Daily Prompt: Morphing

Language evolves. The meaning of a word can shift over time as we use it differently — think of “cool,” “heavy,” or even “literally.”
Today, give a word an evolutionary push: give a common word a new meaning, explain it to us, and use it in the title of your post.

For the actual birth of the word “Fleisch Bruffeli” you must return to the year 1969, that memorable year when Mrs. Angloswiss and Mr. Swiss said “yes” in a registry office with two witnesses and the unforgettable Beda Baumgartner in is pin striped suit that was the marriage registrar at the time. No beating about the bush, it was a quick and painless step but a big one for the Angloswiss/Swiss family.

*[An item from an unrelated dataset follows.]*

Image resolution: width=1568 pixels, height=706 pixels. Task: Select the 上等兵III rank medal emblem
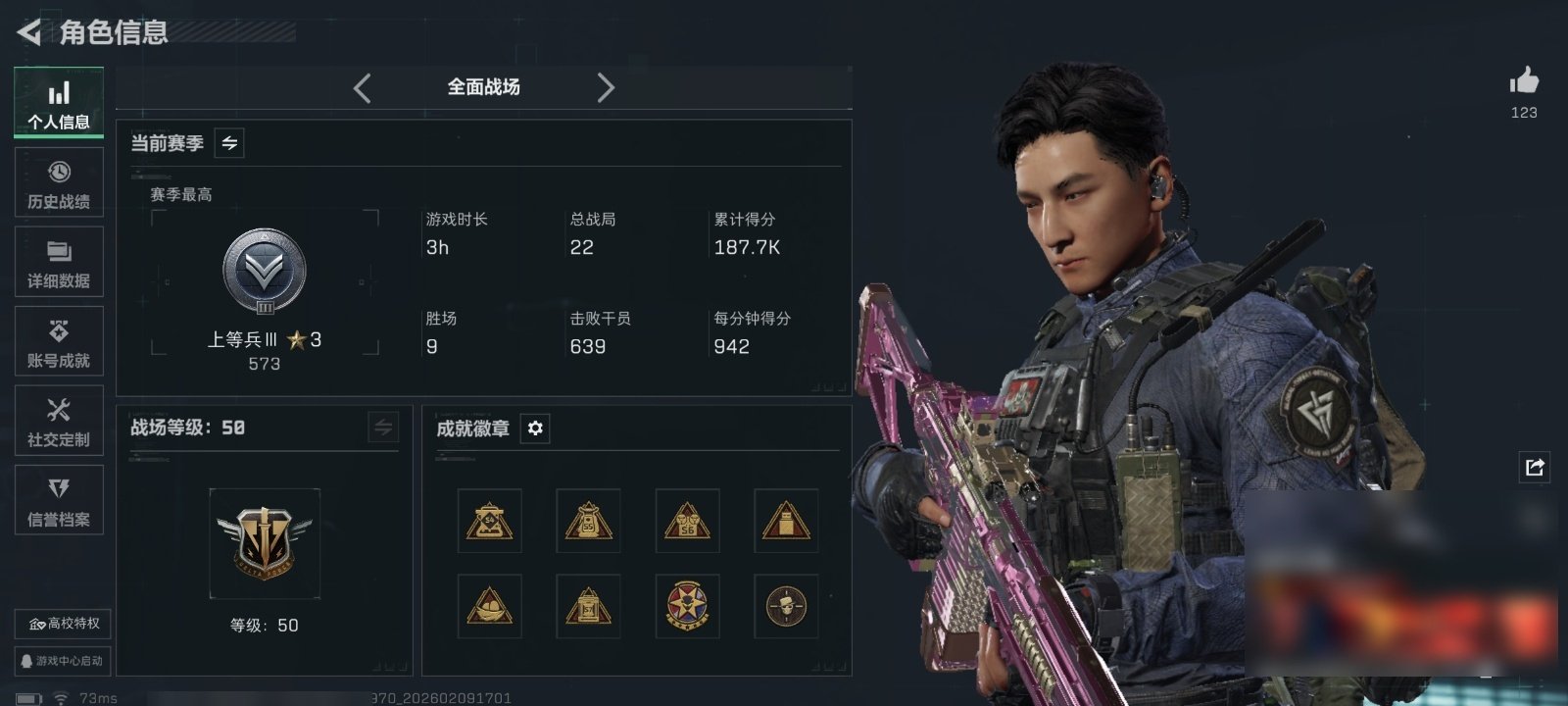(265, 273)
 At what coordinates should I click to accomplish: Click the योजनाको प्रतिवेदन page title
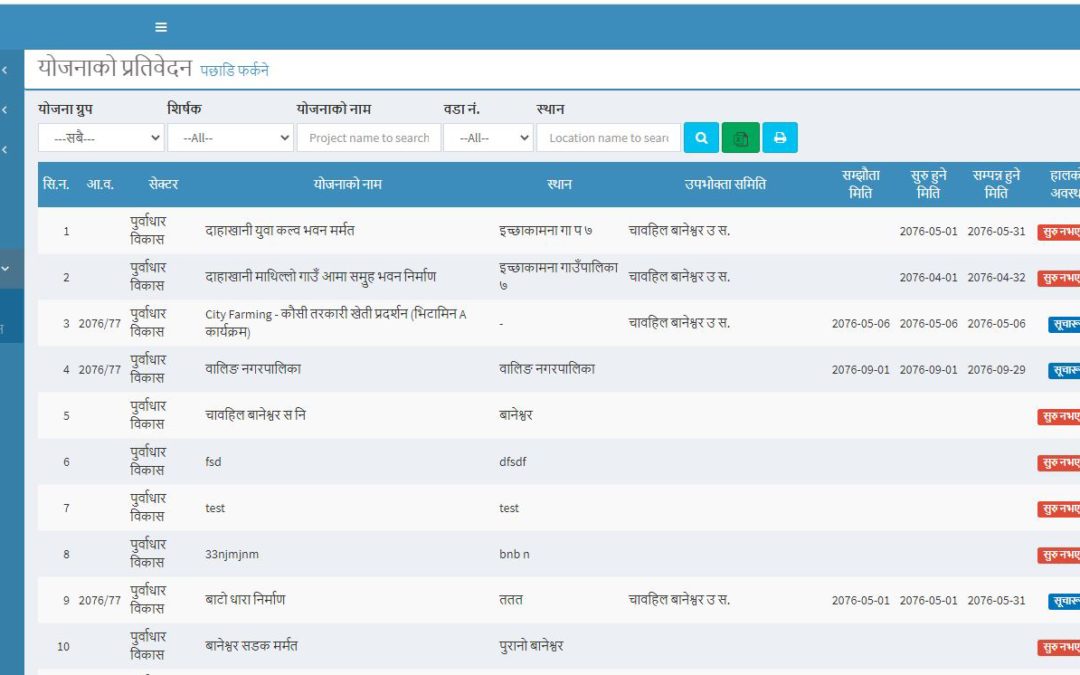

Of course we spent a time getting to know each other, which included food. One day I decided to make sausage rolls for the evening meal, a memory of England. Unfortunately english sausages were not available in Switzerland, but being and inventive type I created the next best thing.

Filet in Teig

and the fleisch bruffeli was born, although it was not as easy as it looks.

This is not an original fleisch bruffeli, it developed over the years into its constant form. The first attempt really did look like a smaller sausage roll, but as mentioned there were no small neat irish pork sausages available in the Swiss supermarket. I purchased mincemeat, and already the original taste was altered, because it was beef mincemeat. I was not keen on minced pork. 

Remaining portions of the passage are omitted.